Qui il monito, se pur implicito e indiretto, è all’Ungheria, dove il primo ministro Viktor Orban ha richiesto pieni poteri ad oltranza per vincere l’emergenza sanitaria ma che di fatto spinge molti a preoccuparsi per la stretta autoritaria inflitta al Paese. Per molti il Coronavirus è l’espediente utilizzato dal premier ungherese per giustificare il propri fini politici, data anche la rapidità con cui ha diramato lo stato di emergenza nel paese: il primo caso confermato di infezione da Covid-19 risale al 4 marzo, a cui è seguito già l’11 dello stesso mese l’ordine di chiudere tutto per emergenza sanitaria.

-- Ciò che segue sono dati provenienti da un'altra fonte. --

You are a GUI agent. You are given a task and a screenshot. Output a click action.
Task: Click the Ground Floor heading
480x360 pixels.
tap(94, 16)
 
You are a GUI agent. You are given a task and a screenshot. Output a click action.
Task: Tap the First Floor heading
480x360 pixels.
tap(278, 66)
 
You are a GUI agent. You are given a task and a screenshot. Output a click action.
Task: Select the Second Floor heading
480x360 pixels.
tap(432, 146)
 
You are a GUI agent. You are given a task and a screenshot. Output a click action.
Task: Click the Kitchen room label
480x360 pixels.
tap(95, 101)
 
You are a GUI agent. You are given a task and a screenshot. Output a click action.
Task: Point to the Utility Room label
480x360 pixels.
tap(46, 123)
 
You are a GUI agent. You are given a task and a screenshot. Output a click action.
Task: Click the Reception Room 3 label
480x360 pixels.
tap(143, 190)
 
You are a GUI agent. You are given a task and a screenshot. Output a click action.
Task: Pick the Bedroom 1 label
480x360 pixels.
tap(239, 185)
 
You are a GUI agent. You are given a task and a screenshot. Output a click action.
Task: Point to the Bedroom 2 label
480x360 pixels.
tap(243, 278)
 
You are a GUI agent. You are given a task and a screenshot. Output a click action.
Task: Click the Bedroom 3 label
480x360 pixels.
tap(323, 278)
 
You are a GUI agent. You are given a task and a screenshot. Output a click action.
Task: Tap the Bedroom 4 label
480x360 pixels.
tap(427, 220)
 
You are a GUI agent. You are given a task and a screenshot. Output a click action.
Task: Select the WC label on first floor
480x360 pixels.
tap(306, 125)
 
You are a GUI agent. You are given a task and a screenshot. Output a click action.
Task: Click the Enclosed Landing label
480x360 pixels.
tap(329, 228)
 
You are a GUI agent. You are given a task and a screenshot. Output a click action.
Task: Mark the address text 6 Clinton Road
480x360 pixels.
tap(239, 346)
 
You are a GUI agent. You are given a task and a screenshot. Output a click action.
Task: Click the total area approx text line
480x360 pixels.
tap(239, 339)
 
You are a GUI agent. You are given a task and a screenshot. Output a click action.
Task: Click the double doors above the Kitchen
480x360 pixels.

In aumento fenomeni di xenofobia e razzismo
Tra le preoccupazioni sollevate nel rapporto anche un aumento repentino in Europa di casi di razzismo nei confronti di persone che sono percepite come di origine asiatica, e in particolare cinese, durante la crisi sanitaria. “La pandemia di COVID-19 ha innescato un aumento degli incidenti razzisti e xenofobi tra cui insulti verbali, molestie, aggressioni fisiche e discorsi di odio online“, afferma il rapporto, aggiungendo che persone di origine cinese o asiatica hanno subìto discriminazioni anche per quanto riguarda l’accesso alle merci e ai servizi, compresi quelli sanitari. “I paesi UE dovrebbero monitorare attentamente gli incidenti razzisti e xenofobi e segnalare, indagare e perseguire efficacemente tali crimini”: questo il monito dell’Agenzia europea per i diritti fondamentali.
Focus anche sulla disinformazione dilagante in tutti i paesi d’Europa e sulla protezione dei dati. “Tutti i paesi dell’UE, scrivono dall’Agenzia, dovrebbero rimanere vigili e garantire l’attuazione di tutte le misure di protezione dei dati a tutela della salute”.